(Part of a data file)
•••••

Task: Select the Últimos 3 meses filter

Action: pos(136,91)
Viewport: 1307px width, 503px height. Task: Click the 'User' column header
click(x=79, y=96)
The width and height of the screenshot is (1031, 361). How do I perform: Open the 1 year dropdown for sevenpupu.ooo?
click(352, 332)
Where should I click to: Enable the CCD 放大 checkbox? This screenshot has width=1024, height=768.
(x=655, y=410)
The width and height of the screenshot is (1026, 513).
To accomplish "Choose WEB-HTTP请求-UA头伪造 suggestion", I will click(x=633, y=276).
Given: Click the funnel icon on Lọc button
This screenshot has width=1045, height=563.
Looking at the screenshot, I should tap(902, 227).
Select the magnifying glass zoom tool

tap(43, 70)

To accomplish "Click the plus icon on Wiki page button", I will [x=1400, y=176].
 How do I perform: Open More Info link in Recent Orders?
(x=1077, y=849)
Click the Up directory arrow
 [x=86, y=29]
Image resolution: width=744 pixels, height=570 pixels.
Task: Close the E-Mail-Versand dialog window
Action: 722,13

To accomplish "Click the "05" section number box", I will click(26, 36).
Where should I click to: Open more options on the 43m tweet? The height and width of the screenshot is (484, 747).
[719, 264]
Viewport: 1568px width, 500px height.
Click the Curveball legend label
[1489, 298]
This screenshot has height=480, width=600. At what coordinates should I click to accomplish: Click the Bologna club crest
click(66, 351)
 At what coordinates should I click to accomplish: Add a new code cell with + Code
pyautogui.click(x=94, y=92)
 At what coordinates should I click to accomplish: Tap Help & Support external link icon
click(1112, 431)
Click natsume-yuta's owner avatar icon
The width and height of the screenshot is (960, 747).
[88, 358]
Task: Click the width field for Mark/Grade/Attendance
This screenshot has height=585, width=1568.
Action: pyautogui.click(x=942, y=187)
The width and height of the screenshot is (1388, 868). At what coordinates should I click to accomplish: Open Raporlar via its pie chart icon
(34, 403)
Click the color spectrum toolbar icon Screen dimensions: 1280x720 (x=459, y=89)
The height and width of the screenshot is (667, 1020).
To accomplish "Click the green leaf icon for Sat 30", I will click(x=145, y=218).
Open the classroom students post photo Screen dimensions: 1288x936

•••••

_What the task asks_
Please repeat everything in the material above from its first line down to the line containing "will [x=1400, y=176].", including both of those lines.

_The reply_
Task: Select the Últimos 3 meses filter

Action: pos(136,91)
Viewport: 1307px width, 503px height. Task: Click the 'User' column header
click(x=79, y=96)
The width and height of the screenshot is (1031, 361). How do I perform: Open the 1 year dropdown for sevenpupu.ooo?
click(352, 332)
Where should I click to: Enable the CCD 放大 checkbox? This screenshot has width=1024, height=768.
(x=655, y=410)
The width and height of the screenshot is (1026, 513).
To accomplish "Choose WEB-HTTP请求-UA头伪造 suggestion", I will click(x=633, y=276).
Given: Click the funnel icon on Lọc button
This screenshot has width=1045, height=563.
Looking at the screenshot, I should tap(902, 227).
Select the magnifying glass zoom tool

tap(43, 70)

To accomplish "Click the plus icon on Wiki page button", I will [x=1400, y=176].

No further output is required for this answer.